Evidently, Gary has never met Mark Zuckerberg.
I'm just a random Tor exit node, up one day, down the next, replaced by another random exit node.
Use the Tor Browser Bundle:
- https://www.torproject.org/
Read the Tor OPSEC article:
- http://cryptome.org/0005/tor-opsec.htm
- https://www.schneier.com/blog/archives/2012/01/tor_opsec.html
"HUGE Security Resource" - enjoy a smart selection of Security
Blogs and other security related information
- http://pastebin.com/Cm2ZHuz3
This is nice as a tool to increase users' awareness, but Idon't see the point of using this add-on more than a couple of minutes
Then you install ghostery if not already done, and you forget about trackers...
Okay we know that Google, Facebook and other companies have a tracking system in place. But who's really watching? Is it possible that Larry Page or Mark Zuckerberg is reading this post right now and will click his iAmWatchingU app to find out who typed these words? Or is some other sentient entity looking over me like the deity of some theistic religion.

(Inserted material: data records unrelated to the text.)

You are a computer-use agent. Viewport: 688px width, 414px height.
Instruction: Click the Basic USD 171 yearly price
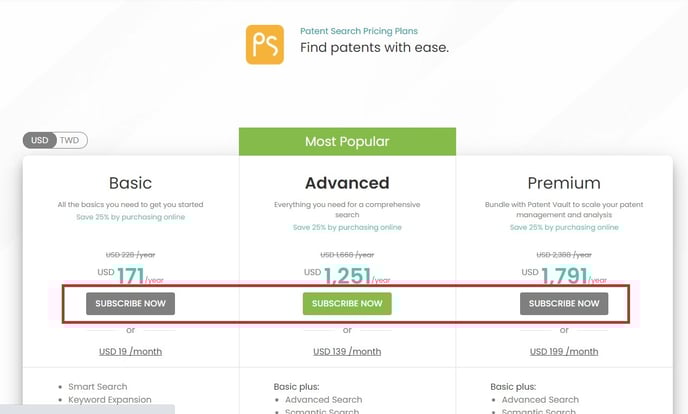pyautogui.click(x=130, y=275)
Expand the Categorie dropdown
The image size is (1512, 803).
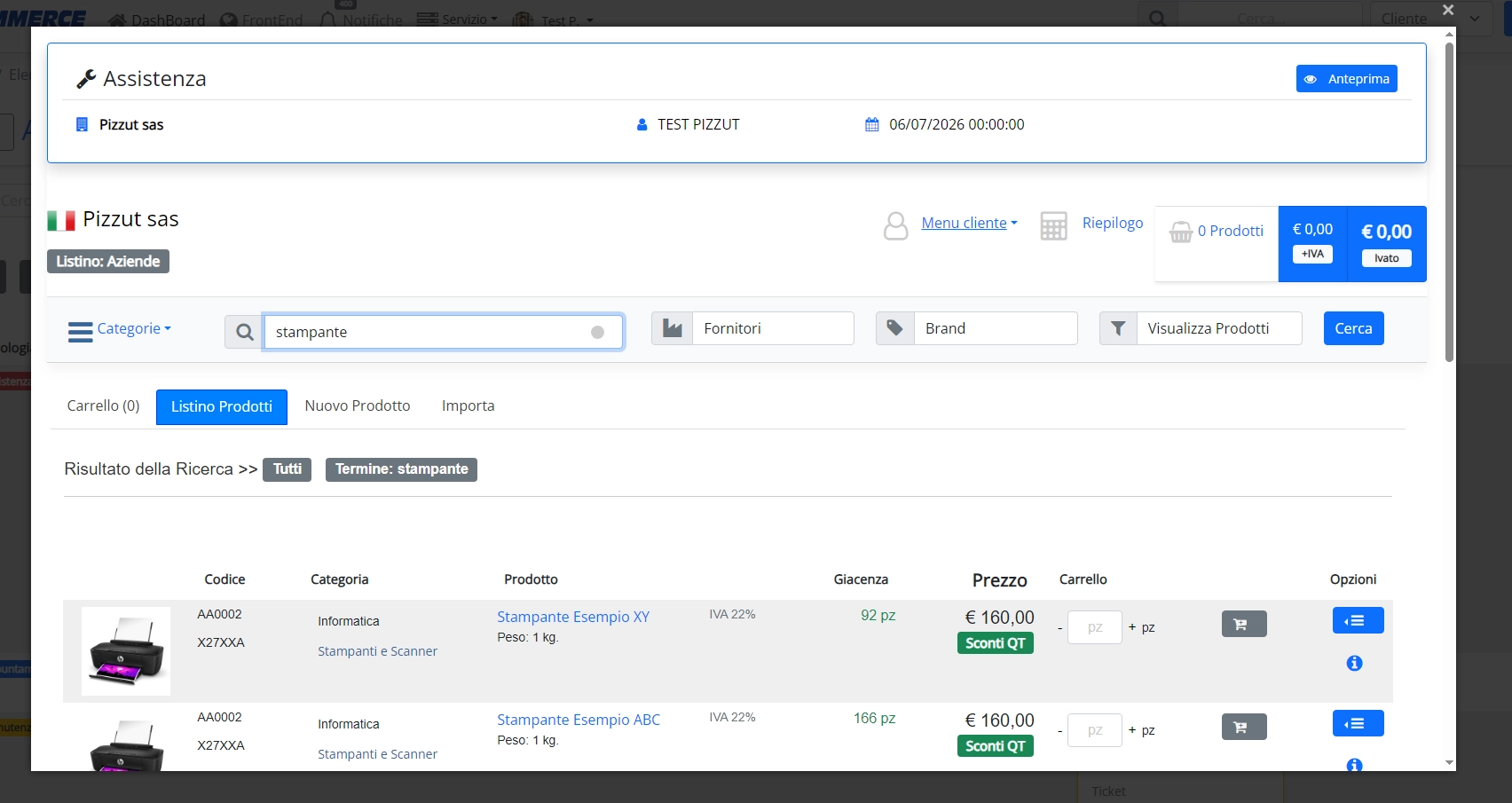click(x=120, y=329)
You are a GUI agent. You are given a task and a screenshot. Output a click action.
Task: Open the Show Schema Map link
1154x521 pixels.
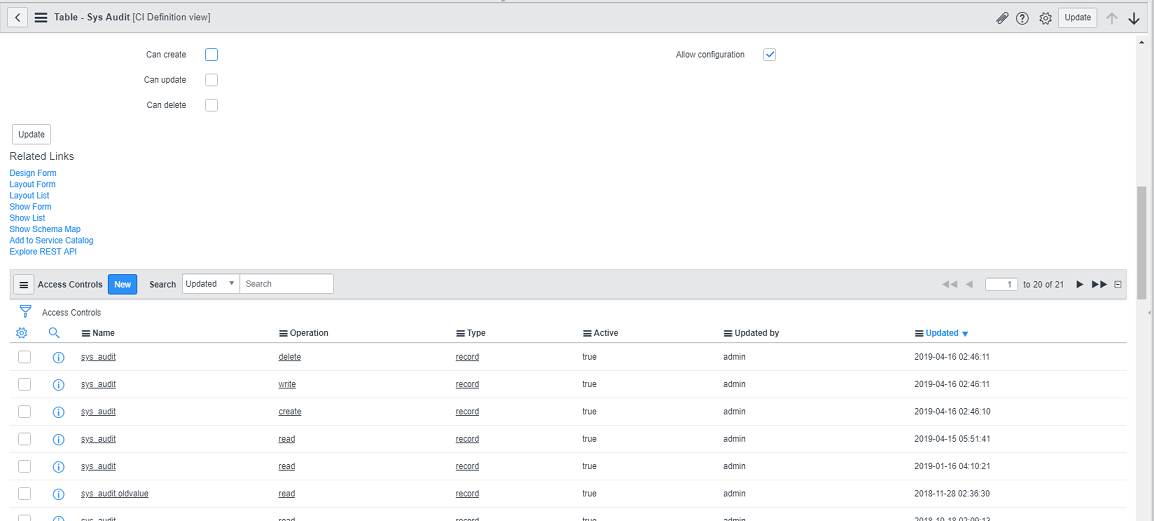point(45,229)
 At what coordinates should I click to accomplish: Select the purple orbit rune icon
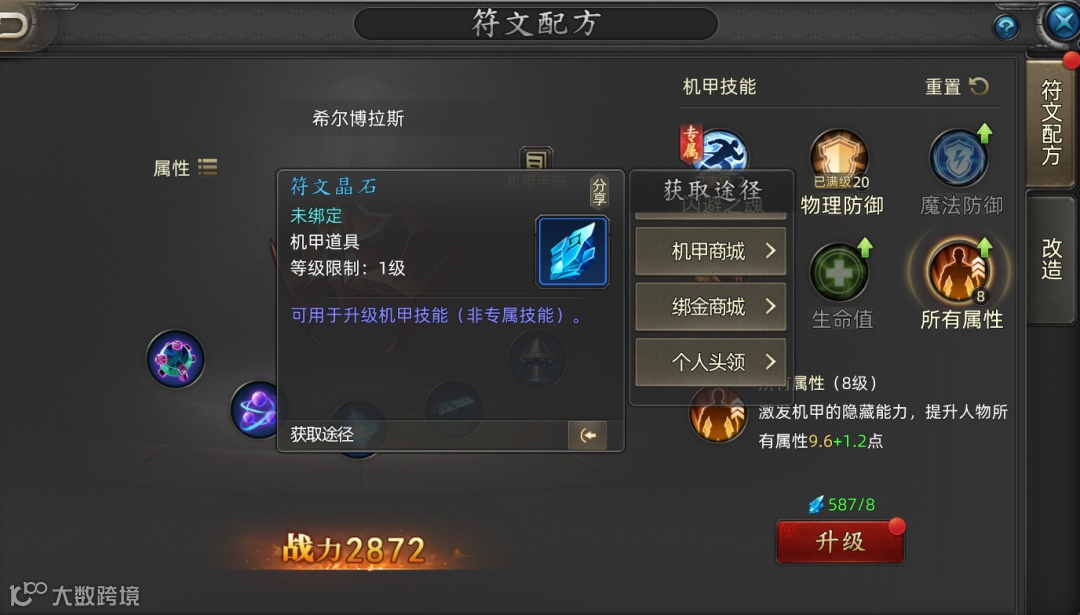click(258, 410)

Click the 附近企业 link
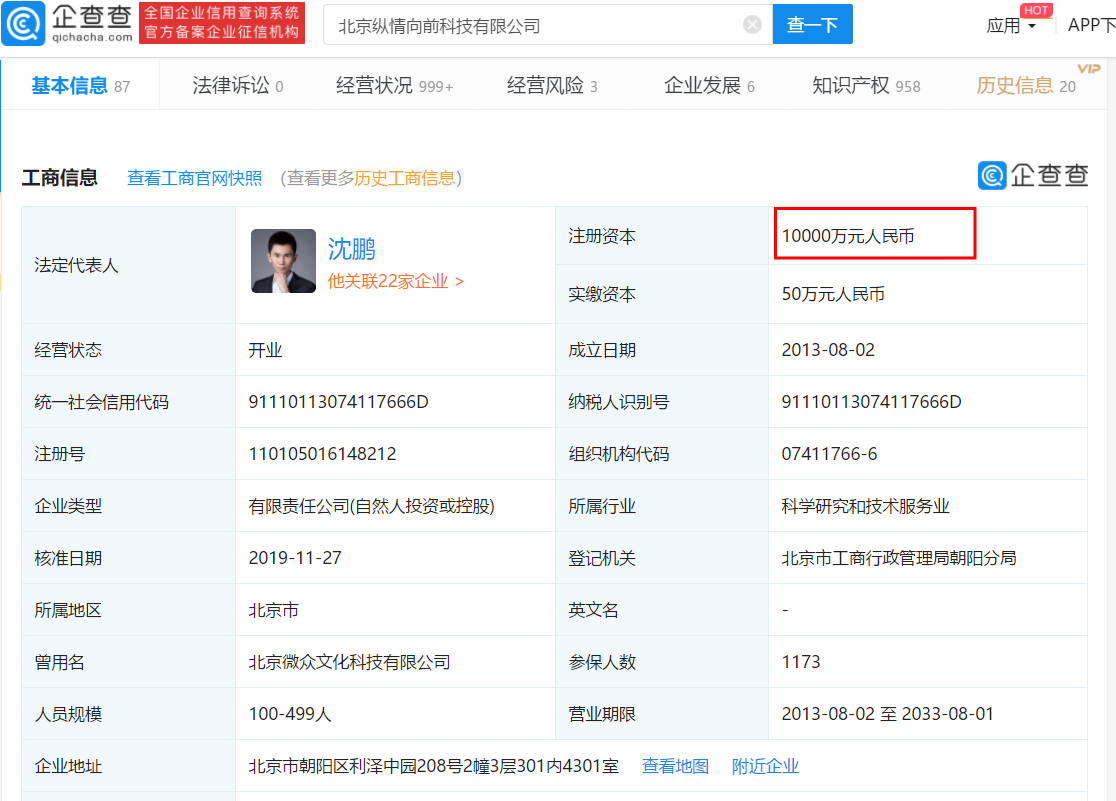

Maybe the greater danger isn't that we are being watched, but that algorithms are now in control of our lives, processing, analyzing, bankrupting us in a way where sometimes the only human intervention is someone clicking OK.
Title says interview with Ryan Merkly, TFS says Gary Kovaks at TED talk. Maybe I'm just new here, but does anyone read anymore?
Merkly quotes Kovaks.
Now I can quote oodaloop quoting samzenpus quoting Merkly quoting Kovaks. You can quote me on that.
http://www.ghostery.com/
Politics is Treachery, Religion is Brainwashing
Does anyone know what ever happened to that project for salting the tracking data with false positives? I think it was called "Antiphormlite" and it had gotten up to version 1.3 I think.
I see it talked about on teh google but there doesn't seem to be any place it can be downloaded.
I love the idea of fouling tracking data. It's not enough to "track the trackers". I want to make sure they go away unless they reform themselves.
This is one of those areas where the "free market" is not going to come up with a solution. People say, "I want privacy" and the Free Market says, "Fuck you, pay me."
It's going to take vandalism on a massive scale to fix this one.
You are welcome on my lawn.
Seems like a lot of people are praising Ghostery, which leads me to believe that you haven't heard the backstory.
Evidon, which makes Ghostery, is an advertising company. They were originally named Better Advertising, Inc., but changed their name for obvious PR reasons. Despite the name change, let's be clear on one thing: their goal still is building better advertising, not protecting consumer privacy. Evidon bought Ghostery, an independent privacy tool that had a good reputation. They took a tool that was originally for watching the trackers online, something people saw as a legitimate privacy tool, and users were understandably concerned. The company said they were just using Ghostery for research. Turns out they had relationships with a bunch of ad companies and were compiling data from which sites you visited when you were using Ghostery, what trackers were on those sites, what ads they were, etc., and building a database to monetize.
When confronted about it, they made their tracking opt-in and called it GhostRank, which is how it exists today. They took an open-source type tool, bought it, turned it from something that’s actually protecting people from the ad industry, to something where the users are actually providing data to the advertisers to make it easier to track them. This is a fundamental conflict of interest.
To sum up: Ghostery makes its money from selling supposedly de-indentified user data about sites visited and ads encountered to marketers and advertisers. You get less privacy, they get more money. That's an inverse relationship. Better Advertising/Evidon continually plays up the story that people should just download Ghostery to help them hide from advertisers. Their motivation to promote it, however, isn't for better privacy; it's because they hope that you'll opt in to GhostRank and send you a bunch of information. They named their company Better Advertising for a reason: their incentive is better advertising, not better privacy.